Stored items

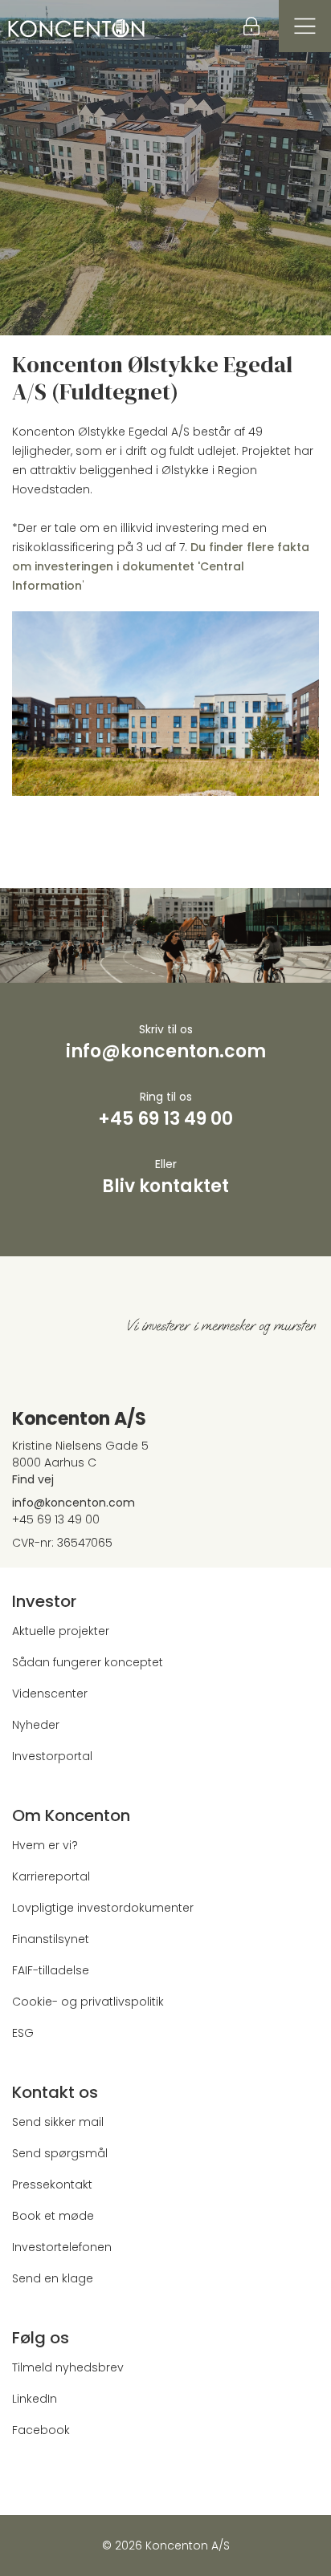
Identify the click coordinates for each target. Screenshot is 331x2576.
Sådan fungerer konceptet (87, 1662)
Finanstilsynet (50, 1939)
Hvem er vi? (45, 1845)
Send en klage (52, 2278)
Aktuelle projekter (60, 1631)
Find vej (33, 1479)
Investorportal (52, 1756)
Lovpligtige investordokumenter (103, 1908)
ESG (23, 2033)
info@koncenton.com (73, 1503)
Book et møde (53, 2216)
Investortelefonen (62, 2247)
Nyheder (35, 1725)
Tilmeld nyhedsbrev (68, 2367)
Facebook (41, 2430)
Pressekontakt (52, 2184)
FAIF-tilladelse (50, 1970)
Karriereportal (51, 1876)
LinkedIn (34, 2399)
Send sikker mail (58, 2122)
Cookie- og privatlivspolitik (88, 2002)
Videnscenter (50, 1694)
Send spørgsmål (60, 2153)
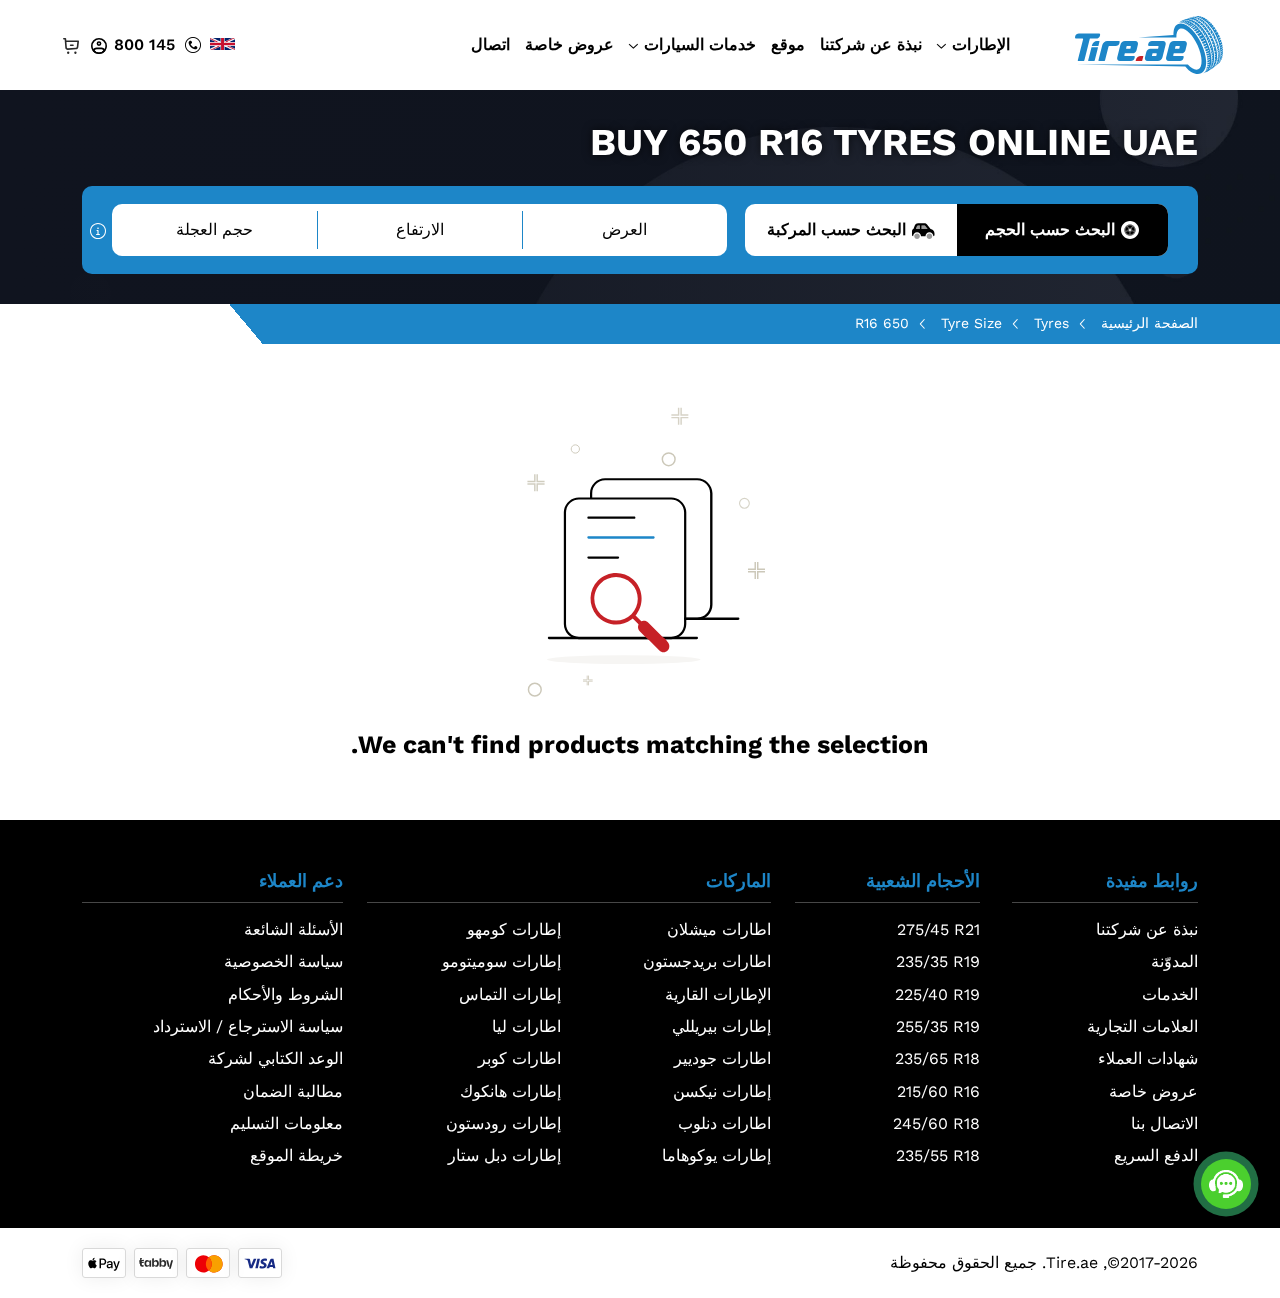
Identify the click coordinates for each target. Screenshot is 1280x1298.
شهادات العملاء (1148, 1058)
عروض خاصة (569, 44)
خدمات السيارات (700, 44)
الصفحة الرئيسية (1149, 323)
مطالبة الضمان (293, 1091)
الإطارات (981, 44)
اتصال (490, 44)
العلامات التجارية (1142, 1026)
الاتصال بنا (1164, 1123)
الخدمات (1170, 994)
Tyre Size (971, 323)
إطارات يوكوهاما (716, 1155)
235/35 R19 (938, 961)
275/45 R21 (938, 929)
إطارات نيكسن (722, 1091)
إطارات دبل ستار (504, 1155)
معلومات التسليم (286, 1123)
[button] (1105, 886)
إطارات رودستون (503, 1123)
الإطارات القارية (718, 994)
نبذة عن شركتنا (871, 44)
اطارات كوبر (519, 1058)
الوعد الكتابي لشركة (275, 1058)
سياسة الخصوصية (283, 961)
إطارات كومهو (514, 929)
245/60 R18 (936, 1123)
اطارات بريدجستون (707, 961)
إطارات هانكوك (510, 1091)
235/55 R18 (938, 1155)
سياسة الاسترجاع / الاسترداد (248, 1026)
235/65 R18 (937, 1058)
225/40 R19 (937, 994)
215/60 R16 (938, 1091)
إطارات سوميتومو (501, 961)
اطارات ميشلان (719, 929)
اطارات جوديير (722, 1058)
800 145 (144, 44)
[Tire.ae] (1149, 43)
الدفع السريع (1156, 1155)
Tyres (1051, 323)
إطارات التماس (510, 994)
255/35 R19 (938, 1026)
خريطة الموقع (296, 1155)
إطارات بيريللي (721, 1026)
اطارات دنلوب (724, 1123)
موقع (788, 44)
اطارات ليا (526, 1026)
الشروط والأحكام (285, 994)
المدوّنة (1174, 961)
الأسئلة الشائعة (293, 929)
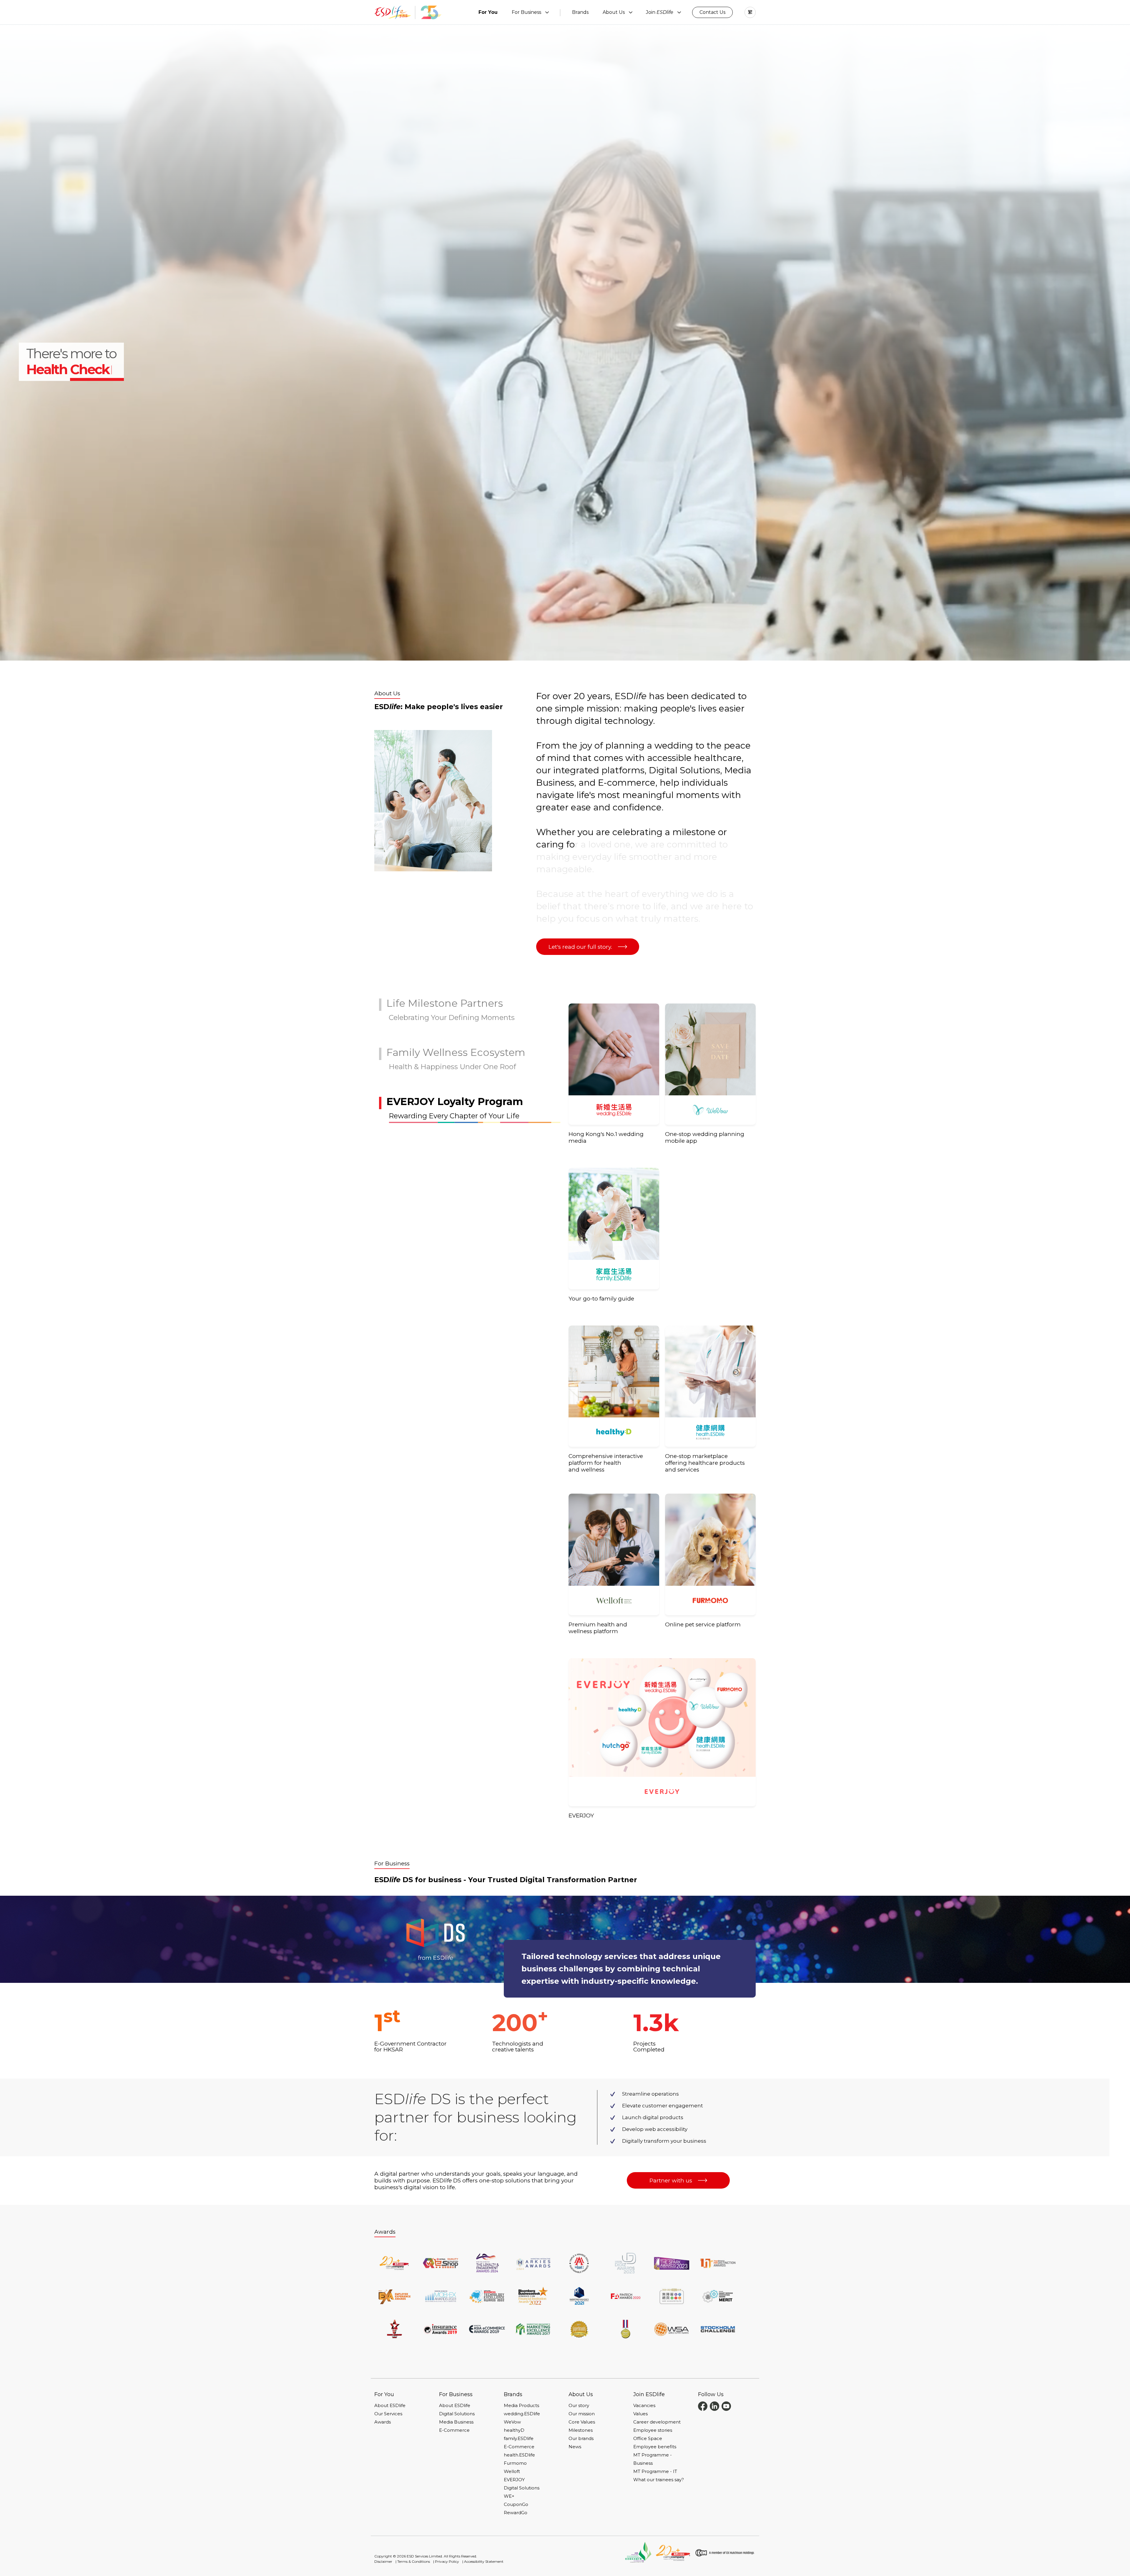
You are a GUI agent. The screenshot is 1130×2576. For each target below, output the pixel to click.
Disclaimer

### Goal of the exercise
Above are the records; from them, give again exactly the lines from the one containing "Sådan fungerer konceptet (87, 1662)" to the one containing "Facebook (41, 2430)", both lines included, and nothing more.

### Reply to the exercise
Sådan fungerer konceptet (87, 1662)
Finanstilsynet (50, 1939)
Hvem er vi? (45, 1845)
Send en klage (52, 2278)
Aktuelle projekter (60, 1631)
Find vej (33, 1479)
Investorportal (52, 1756)
Lovpligtige investordokumenter (103, 1908)
ESG (23, 2033)
info@koncenton.com (73, 1503)
Book et møde (53, 2216)
Investortelefonen (62, 2247)
Nyheder (35, 1725)
Tilmeld nyhedsbrev (68, 2367)
Facebook (41, 2430)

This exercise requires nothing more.